Work task
Starting with the line that contains "Click the yellow", copy every remaining line of the data below exactly, the last one included.

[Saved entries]

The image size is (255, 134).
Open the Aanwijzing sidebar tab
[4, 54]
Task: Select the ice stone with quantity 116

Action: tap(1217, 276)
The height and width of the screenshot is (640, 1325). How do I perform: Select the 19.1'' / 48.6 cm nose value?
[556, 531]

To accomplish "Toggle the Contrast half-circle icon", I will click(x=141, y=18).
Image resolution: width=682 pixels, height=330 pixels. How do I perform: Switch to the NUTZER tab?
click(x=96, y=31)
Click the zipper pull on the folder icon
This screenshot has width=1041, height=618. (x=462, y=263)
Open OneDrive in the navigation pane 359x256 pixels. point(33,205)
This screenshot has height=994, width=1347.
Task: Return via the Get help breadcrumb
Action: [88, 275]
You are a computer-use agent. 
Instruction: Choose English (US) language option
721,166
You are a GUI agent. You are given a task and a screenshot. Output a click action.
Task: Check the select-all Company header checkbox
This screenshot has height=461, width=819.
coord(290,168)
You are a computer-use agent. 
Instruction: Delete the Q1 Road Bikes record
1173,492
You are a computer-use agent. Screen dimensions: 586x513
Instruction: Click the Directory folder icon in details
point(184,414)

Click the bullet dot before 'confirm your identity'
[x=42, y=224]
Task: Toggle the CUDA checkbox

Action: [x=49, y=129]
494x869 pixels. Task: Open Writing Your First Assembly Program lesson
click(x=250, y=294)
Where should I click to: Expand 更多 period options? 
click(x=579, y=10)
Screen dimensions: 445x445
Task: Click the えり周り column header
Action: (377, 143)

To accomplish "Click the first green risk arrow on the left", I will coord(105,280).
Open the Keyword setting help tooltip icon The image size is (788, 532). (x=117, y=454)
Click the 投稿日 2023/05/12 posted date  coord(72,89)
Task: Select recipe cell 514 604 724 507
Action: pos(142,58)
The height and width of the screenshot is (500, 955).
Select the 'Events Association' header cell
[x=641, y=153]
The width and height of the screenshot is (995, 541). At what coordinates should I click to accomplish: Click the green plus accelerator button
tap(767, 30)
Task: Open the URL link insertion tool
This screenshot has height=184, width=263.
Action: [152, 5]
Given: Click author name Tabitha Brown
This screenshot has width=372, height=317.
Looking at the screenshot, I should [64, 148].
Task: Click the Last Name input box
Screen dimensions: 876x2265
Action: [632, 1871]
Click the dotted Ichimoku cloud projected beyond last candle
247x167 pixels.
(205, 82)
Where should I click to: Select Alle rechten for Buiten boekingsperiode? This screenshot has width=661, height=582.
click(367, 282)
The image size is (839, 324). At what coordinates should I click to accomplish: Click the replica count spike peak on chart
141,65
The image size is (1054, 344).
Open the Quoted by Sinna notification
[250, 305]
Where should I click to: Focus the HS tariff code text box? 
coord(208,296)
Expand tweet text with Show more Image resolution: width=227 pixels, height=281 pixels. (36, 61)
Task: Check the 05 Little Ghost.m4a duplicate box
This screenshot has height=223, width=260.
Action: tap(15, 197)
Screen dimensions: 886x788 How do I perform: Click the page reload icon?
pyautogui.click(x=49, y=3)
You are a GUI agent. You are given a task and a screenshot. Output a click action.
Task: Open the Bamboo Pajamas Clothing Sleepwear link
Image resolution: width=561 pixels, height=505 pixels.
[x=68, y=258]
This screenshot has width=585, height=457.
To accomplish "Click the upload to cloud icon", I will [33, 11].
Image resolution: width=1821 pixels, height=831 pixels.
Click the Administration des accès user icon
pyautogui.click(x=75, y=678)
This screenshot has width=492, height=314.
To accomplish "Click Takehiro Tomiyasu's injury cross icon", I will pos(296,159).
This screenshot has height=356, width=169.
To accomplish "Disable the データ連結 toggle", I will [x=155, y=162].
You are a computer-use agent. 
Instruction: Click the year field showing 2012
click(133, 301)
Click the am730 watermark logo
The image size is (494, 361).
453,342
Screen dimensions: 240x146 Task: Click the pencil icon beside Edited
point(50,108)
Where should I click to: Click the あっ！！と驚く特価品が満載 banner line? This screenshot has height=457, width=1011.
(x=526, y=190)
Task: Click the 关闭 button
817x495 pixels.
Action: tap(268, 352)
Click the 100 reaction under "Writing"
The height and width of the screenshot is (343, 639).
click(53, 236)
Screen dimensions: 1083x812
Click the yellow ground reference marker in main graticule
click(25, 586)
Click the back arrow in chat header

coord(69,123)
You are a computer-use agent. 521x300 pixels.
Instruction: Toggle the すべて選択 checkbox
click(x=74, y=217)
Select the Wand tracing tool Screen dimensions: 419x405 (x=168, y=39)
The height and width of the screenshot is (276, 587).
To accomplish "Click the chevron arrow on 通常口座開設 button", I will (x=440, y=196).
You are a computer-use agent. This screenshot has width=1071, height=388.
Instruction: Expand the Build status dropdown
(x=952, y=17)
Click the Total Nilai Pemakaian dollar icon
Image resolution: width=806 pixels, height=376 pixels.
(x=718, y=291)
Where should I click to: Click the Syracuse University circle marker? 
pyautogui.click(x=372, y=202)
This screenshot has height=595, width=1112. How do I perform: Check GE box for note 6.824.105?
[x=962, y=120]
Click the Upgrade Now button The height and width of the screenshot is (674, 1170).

Response
Click the yellow ground reference marker in main graticule
click(25, 586)
Click the back arrow in chat header

coord(69,123)
You are a computer-use agent. 521x300 pixels.
Instruction: Toggle the すべて選択 checkbox
click(x=74, y=217)
Select the Wand tracing tool Screen dimensions: 419x405 (x=168, y=39)
The height and width of the screenshot is (276, 587).
To accomplish "Click the chevron arrow on 通常口座開設 button", I will (x=440, y=196).
You are a computer-use agent. This screenshot has width=1071, height=388.
Instruction: Expand the Build status dropdown
(x=952, y=17)
Click the Total Nilai Pemakaian dollar icon
Image resolution: width=806 pixels, height=376 pixels.
(x=718, y=291)
Where should I click to: Click the Syracuse University circle marker? 
pyautogui.click(x=372, y=202)
This screenshot has height=595, width=1112. How do I perform: Check GE box for note 6.824.105?
[x=962, y=120]
Click the Upgrade Now button The height and width of the screenshot is (674, 1170).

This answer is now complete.